Desde 2002, Peter Gabriel não lançava algum disco. Agora, neste ano, sem muito barulho, saiu o Scratch My Back. Como sempre, Gabriel invariavelmente tem uma surpresa. Fez um disco de covers. Bem, até aí não é nenhuma novidade: tantos fizeram! O diferencial é o conceito. Desta vez se propôs a gravar músicas alheias, e a seus compositores foi proposto que gravassem as suas. Ele fez a parte dele. A contrapartida, como ele mesmo diz, “acontecerá mais tarde.” O título é referente a essa ideia: “você coça as minhas costas e eu, a de vocês.”
Desde o início de sua carreira, esse hoje jovem senhor de 60 anos, “fez diferente” e continuou em sua jornada de ser um indivíduo mutuante, como David Bowie.
A originalidade vem dos tempos em que formou o Genesis. Representantes do rock progressivo britânico, apesar de certa pretensão em suas propostas em realizar álbuns como suítes, em que as partes se completam, várias bandas dessa época conseguiram fazer discos que, até hoje, se sustentam. Um diferencial do Genesis eram as apresentações ao vivo, sempre teatrais. Gabriel costumava se apresentar mascarado ou maquiado em roupas extravagantes.

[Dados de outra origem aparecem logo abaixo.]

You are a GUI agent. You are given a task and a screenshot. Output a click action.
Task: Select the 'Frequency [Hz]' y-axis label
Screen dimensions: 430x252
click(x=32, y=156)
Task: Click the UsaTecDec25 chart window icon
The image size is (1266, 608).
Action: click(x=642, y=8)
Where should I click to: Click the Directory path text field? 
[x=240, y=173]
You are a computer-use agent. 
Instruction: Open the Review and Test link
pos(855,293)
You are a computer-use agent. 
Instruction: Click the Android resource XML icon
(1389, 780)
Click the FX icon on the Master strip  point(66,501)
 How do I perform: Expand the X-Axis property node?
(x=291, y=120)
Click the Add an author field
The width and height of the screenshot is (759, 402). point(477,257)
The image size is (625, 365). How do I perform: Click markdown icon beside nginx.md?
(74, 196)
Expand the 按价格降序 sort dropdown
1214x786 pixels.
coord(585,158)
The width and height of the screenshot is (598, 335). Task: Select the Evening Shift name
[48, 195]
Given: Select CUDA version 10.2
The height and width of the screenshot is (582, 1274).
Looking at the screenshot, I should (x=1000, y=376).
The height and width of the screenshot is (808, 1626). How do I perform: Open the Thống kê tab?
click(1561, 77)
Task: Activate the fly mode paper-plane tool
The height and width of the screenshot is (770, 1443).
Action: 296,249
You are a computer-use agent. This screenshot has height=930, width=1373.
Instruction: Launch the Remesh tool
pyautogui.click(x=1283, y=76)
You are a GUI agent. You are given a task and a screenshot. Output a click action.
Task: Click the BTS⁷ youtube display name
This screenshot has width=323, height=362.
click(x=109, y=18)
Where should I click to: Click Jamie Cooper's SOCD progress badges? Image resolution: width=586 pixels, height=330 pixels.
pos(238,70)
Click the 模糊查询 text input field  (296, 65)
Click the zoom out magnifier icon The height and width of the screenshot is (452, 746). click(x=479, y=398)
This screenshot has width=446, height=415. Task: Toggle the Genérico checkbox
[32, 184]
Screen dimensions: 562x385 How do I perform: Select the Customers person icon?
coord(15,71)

Depois de sair do Genesis, construiu uma carreira solo representativa. Dessa época as músicas mais conhecidas são Biko, Shock the Monkey, I Don’t Remember, Not One of Us, Sladgehammer, San Jacintho e mais uma penca de sucessos. Compôs música para cinema – Birdy e A Última Tentação de Cristo. Criou a gravadora Real World e produziu uma série de discos com músicos árabes, africanos e sul-americanos até então pouco conhecidos no mercado do Primeiro Mundo. Foi, com o tempo, perdendo os cabelos e hoje se parece um pouco com o escritor Paulo Coelho, mas diferente deste, conservou o talento.
Qualquer receita depende dos ingredientes. Em Scratch My Back, prescinde da cozinha tradicional – bateria, baixo e guitarra – e fez um CD com orquestração John Metcalfe. A energia em todas as faixas é contida, e as músicas são, sem exceção, melancólicas e reflexivas. Juntou um punhado de canções preferidas e construiu versões personalíssimas de David Bowie (Heroes), Paul Simon (The Boy in the Bubble), Lou Reed (The Power of the Heart), e Neil Young (Philadelphia), dentre outros. Antenado, gravou composições mais contemporâneas como My Body Is a Cage (Arcade Fire), Street Spirit (Radiohead) e Regina Spektor (Après Moi). Esta última é um dos pontos altos do disco. Apesar da orquestração, às vezes, lembrar Philip Glass e Steve Reich, compositores eruditos minimalistas, o resultado geral é brilhante. Mais uma vez, Peter Gabriel surpreende.